--- EXERCISE BRIEF ---
All of the entries below are to be retyped exactly.

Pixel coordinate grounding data
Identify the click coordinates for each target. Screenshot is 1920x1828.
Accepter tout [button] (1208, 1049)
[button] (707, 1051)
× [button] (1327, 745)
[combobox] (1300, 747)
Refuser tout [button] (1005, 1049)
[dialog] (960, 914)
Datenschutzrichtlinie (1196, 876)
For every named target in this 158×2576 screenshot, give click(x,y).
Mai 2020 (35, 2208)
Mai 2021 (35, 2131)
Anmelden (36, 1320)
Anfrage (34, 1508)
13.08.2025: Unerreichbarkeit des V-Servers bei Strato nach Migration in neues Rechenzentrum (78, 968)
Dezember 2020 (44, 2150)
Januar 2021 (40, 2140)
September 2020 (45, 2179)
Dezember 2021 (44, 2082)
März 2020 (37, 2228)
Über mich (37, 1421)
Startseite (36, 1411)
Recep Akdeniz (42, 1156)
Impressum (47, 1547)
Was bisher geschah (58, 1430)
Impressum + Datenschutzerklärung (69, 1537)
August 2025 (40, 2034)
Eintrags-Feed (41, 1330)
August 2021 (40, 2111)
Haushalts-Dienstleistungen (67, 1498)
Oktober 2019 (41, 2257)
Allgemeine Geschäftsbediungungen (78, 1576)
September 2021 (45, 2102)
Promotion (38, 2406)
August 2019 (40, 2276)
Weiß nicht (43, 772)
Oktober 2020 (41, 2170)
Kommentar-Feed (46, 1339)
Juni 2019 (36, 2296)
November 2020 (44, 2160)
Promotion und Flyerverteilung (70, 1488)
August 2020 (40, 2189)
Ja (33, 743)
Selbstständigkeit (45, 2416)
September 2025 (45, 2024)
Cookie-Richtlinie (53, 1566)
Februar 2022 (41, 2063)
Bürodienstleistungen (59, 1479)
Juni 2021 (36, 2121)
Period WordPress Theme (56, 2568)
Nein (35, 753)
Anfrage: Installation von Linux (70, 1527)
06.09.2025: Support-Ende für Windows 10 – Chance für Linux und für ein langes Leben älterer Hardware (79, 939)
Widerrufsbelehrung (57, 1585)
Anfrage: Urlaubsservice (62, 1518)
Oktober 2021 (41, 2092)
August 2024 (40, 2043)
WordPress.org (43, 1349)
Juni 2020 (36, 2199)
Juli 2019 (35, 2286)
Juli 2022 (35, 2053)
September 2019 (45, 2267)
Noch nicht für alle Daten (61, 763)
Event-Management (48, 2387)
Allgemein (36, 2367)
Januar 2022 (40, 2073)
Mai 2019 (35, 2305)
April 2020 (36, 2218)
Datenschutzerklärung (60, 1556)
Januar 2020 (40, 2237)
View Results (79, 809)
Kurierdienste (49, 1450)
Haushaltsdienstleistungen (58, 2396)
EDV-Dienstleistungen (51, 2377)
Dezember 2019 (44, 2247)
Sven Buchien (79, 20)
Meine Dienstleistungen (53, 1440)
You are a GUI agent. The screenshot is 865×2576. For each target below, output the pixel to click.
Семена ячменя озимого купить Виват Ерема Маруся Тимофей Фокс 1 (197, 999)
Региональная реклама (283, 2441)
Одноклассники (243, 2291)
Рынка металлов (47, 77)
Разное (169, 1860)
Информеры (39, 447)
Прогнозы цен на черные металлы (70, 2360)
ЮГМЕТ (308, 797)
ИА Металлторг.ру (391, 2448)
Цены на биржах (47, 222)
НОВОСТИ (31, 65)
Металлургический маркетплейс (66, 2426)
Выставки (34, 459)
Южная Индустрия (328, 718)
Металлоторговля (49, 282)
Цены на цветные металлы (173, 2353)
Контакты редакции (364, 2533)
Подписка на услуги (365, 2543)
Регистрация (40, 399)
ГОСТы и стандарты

--- REPLY ---
Identify the click coordinates for each target. Screenshot is 1920x1828.
Accepter tout [button] (1208, 1049)
[button] (707, 1051)
× [button] (1327, 745)
[combobox] (1300, 747)
Refuser tout [button] (1005, 1049)
[dialog] (960, 914)
Datenschutzrichtlinie (1196, 876)
For every named target in this 158×2576 screenshot, give click(x,y).
Mai 2020 (35, 2208)
Mai 2021 (35, 2131)
Anmelden (36, 1320)
Anfrage (34, 1508)
13.08.2025: Unerreichbarkeit des V-Servers bei Strato nach Migration in neues Rechenzentrum (78, 968)
Dezember 2020 (44, 2150)
Januar 2021 (40, 2140)
September 2020 (45, 2179)
Dezember 2021 (44, 2082)
März 2020 (37, 2228)
Über mich (37, 1421)
Startseite (36, 1411)
Recep Akdeniz (42, 1156)
Impressum (47, 1547)
Was bisher geschah (58, 1430)
Impressum + Datenschutzerklärung (69, 1537)
August 2025 (40, 2034)
Eintrags-Feed (41, 1330)
August 2021 (40, 2111)
Haushalts-Dienstleistungen (67, 1498)
Oktober 2019 (41, 2257)
Allgemeine Geschäftsbediungungen (78, 1576)
September 2021 (45, 2102)
Promotion (38, 2406)
August 2019 (40, 2276)
Weiß nicht (43, 772)
Oktober 2020 (41, 2170)
Kommentar-Feed (46, 1339)
Juni 2019 (36, 2296)
November 2020 (44, 2160)
Promotion und Flyerverteilung (70, 1488)
August 2020 (40, 2189)
Ja (33, 743)
Selbstständigkeit (45, 2416)
September 2025 (45, 2024)
Cookie-Richtlinie (53, 1566)
Februar 2022 (41, 2063)
Bürodienstleistungen (59, 1479)
Juni 2021 (36, 2121)
Period WordPress Theme (56, 2568)
Nein (35, 753)
Anfrage: Installation von Linux (70, 1527)
06.09.2025: Support-Ende für Windows 10 – Chance für Linux und für ein langes Leben älterer Hardware (79, 939)
Widerrufsbelehrung (57, 1585)
Anfrage: Urlaubsservice (62, 1518)
Oktober 2021 (41, 2092)
August 2024 (40, 2043)
WordPress.org (43, 1349)
Juni 2020 (36, 2199)
Juli 2019 (35, 2286)
Juli 2022 (35, 2053)
September 2019 (45, 2267)
Noch nicht für alle Daten (61, 763)
Event-Management (48, 2387)
Allgemein (36, 2367)
Januar 2022 (40, 2073)
Mai 2019 (35, 2305)
April 2020 (36, 2218)
Datenschutzerklärung (60, 1556)
Januar 2020 (40, 2237)
View Results (79, 809)
Kurierdienste (49, 1450)
Haushaltsdienstleistungen (58, 2396)
EDV-Dienstleistungen (51, 2377)
Dezember 2019 (44, 2247)
Sven Buchien (79, 20)
Meine Dienstleistungen (53, 1440)
You are a GUI agent. The screenshot is 865×2576. For each target below, output the pixel to click.
Семена ячменя озимого купить Виват Ерема Маруся Тимофей Фокс 1 (197, 999)
Региональная реклама (283, 2441)
Одноклассники (243, 2291)
Рынка металлов (47, 77)
Разное (169, 1860)
Информеры (39, 447)
Прогнозы цен на черные металлы (70, 2360)
ЮГМЕТ (308, 797)
ИА Металлторг.ру (391, 2448)
Цены на биржах (47, 222)
НОВОСТИ (31, 65)
Металлургический маркетплейс (66, 2426)
Выставки (34, 459)
Южная Индустрия (328, 718)
Металлоторговля (49, 282)
Цены на цветные металлы (173, 2353)
Контакты редакции (364, 2533)
Подписка на услуги (365, 2543)
Регистрация (40, 399)
ГОСТы и стандарты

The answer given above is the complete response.